(In case you missed it…this story was first published in the Jan. 9, 2014 edition of the Vermont Standard.)
By Katy Savage, Standard Staff
Illuminated with a kaleidoscope effect amidst a black background, Kal Traver danced on top of the roof of her Brooklyn apartment for a new music video. She held a saxophone in her hands.
Her head, at the time, was shaved — a side effect from a recent round of chemotherapy.
Still Traver, the lead singer of the indie pop band Rubblebucket and a Taftsville native, danced with as much vigor as she had even before she was diagnosed with ovarian cancer in June. The kind of energy that has electrified her band’s fans across the county.
Andrew William Ralph, a former WUHS student, co-directed the video, which was for Rubblebucket’s new EP, Save Charlie.
“She had amazing energy,” Ralph said.
|Kal Traver, a Taftsville native, performs at Troy Memorial Stadium in Ohio.|
Photo Provided By Railbird
The video was presented on National Public Radio and featured in New York Magazine. It was also blogged numerous times — all with positive reviews.
Traver was filming the video last September, in between touring and treatments. Last May, Traver had surgery to remove what doctors thought was an ovarian cyst. Instead they discovered a tumor, requiring another surgery and three rounds of 5-hour chemotherapy drips every three weeks.
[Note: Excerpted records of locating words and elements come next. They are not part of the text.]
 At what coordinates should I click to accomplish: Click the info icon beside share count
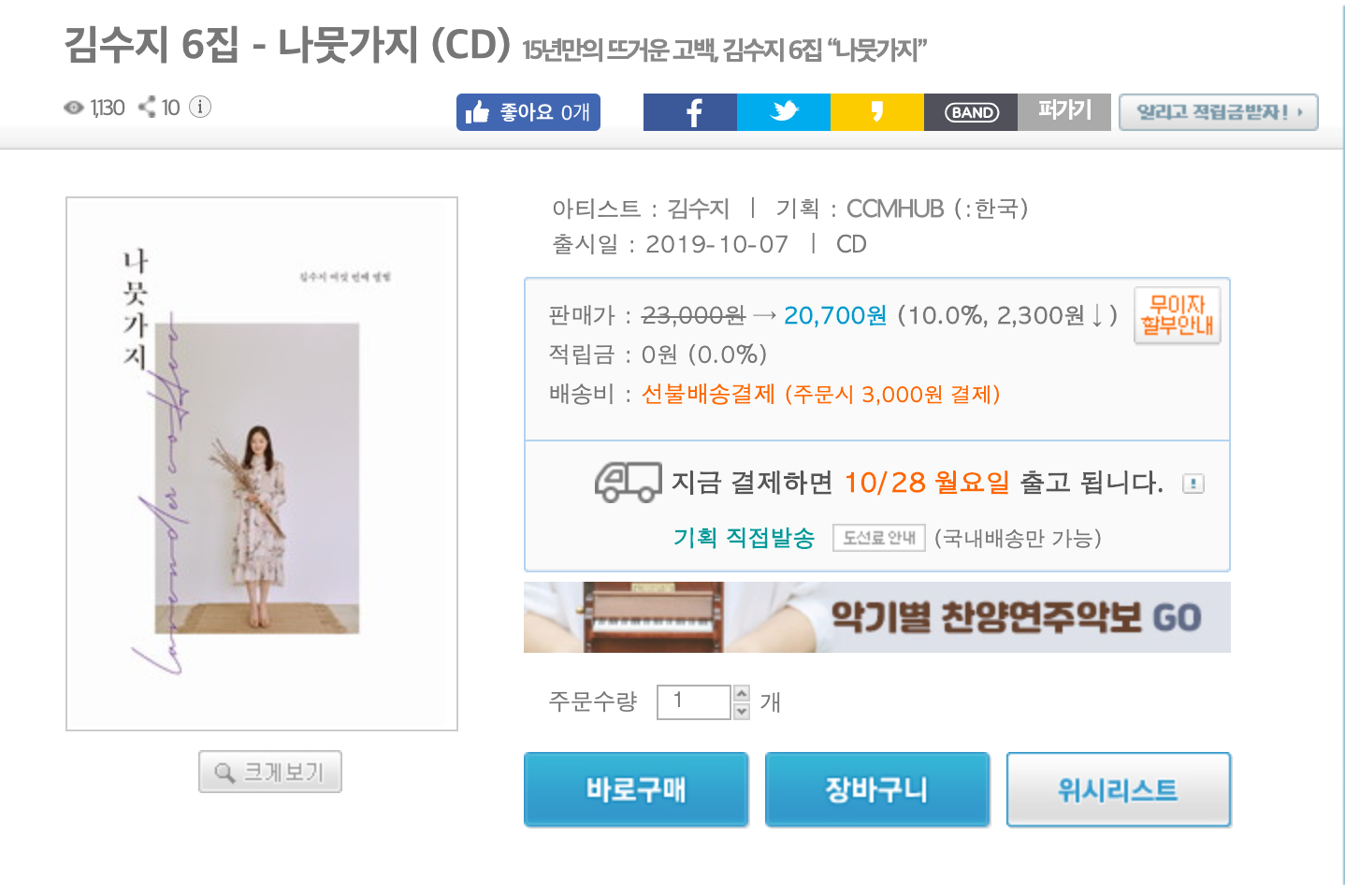200,107
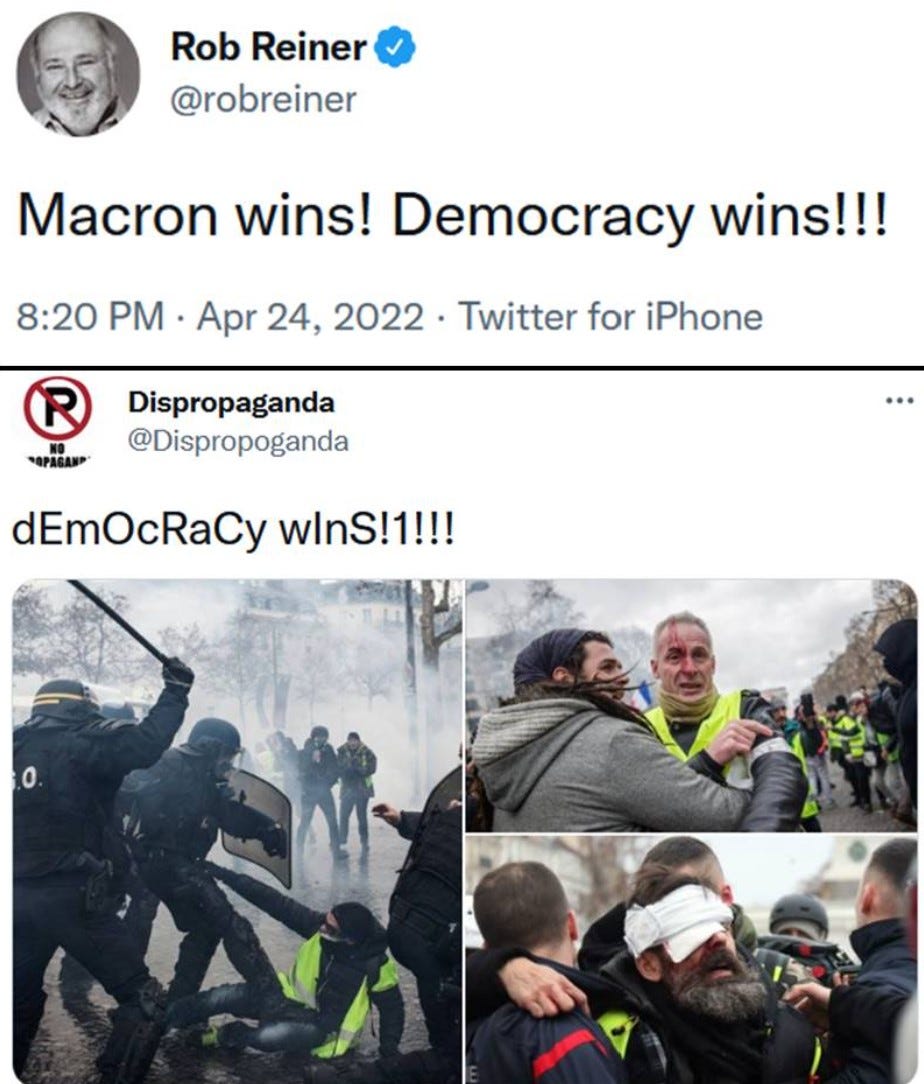924x1084 pixels.
Task: Click the white bandage on man's eye
Action: pos(678,919)
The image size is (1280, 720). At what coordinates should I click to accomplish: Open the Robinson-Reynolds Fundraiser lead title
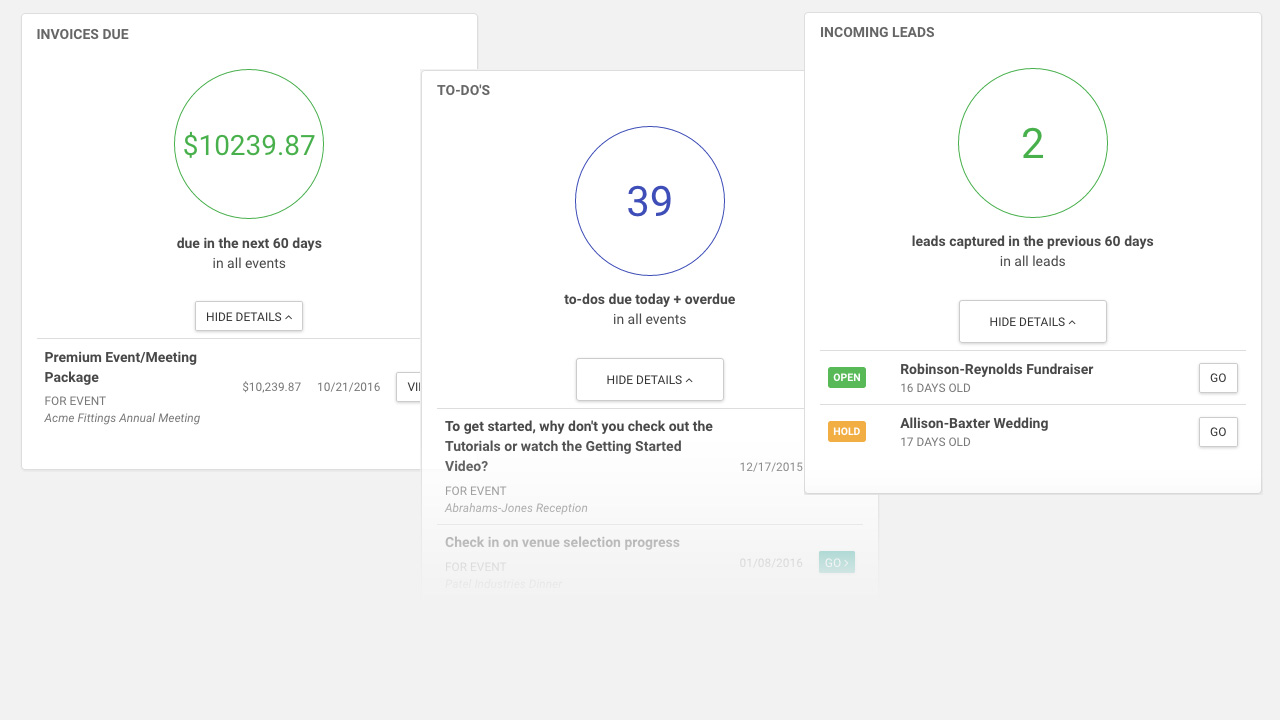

“The cancer experience has dominated my life the past eight months,” she wrote in an email. “It’s been completely terrifying, and also incredibly illuminating. I think more than anything it’s deeply reinforced for me that I am on the right path making this music as a living.”
Traver’s music has taken her touring across the country. She’s graced the stage of Jimmy Kimmel Live in 2012 and most recently, the New Years’ Eve celebration in Burlington.
The stage and her music, were a sort of medicine, she said.
“The feeling of being on stage, and the palpable love cloud in front of an around me, created by us and the crowd, that’s healing stuff,” she said.
“We’re striving to keep bringing our musical spirits into focus, and anyone who listens to our music can hear how much we’ve evolved stylistically,” Traver said.
Traver got her start in music at Woodstock Elementary School and then Woodstock Union High School, where she played the baritone saxophone in the band.
Rubblebucket began after she met her boyfriend, Alex Toth, who is now the band leader, while attending the University of Vermont. It’s grown to a seven-person band that Traver’s father, Tim, calls “tribal.”
“I think that Kal very much believes that music can be a healing force in society and she uses the creative process of music to give something back. You can really feel that in the shows,” he said.
Traver is slowly gaining more success in the music world, but she keeps her strong Woodstock roots.
Traver credits her friends, fans and music for her strength to fight cancer.
“Music is like a good bonfire, people can’t look away — unless it’s horrible,” she said. “People can’t control their wonder. It opens people up and loosens the muscles, creates new possibilities for conversation, flow and togetherness.”
For her own physical and mental health, she couldn’t stay away from music, even if she was sick.
“For any family, that caused a huge amount of anxiety,” Tim said. “You don’t want your kid to have to go through that whole thing. It makes you stronger, I guess.”
Traver is about to go into the recording studio to work on her new album with Communion Records and producer John Congleton, who also produced albums for St. Vincent, the Swans and Black Angels. It’s different from their other records, which the band did entirely on their own.
Traver is focusing on the positive.
“It could end tomorrow and I’d be bummed, but I’m more grateful just to have had this incredible bright slice of life,” she said.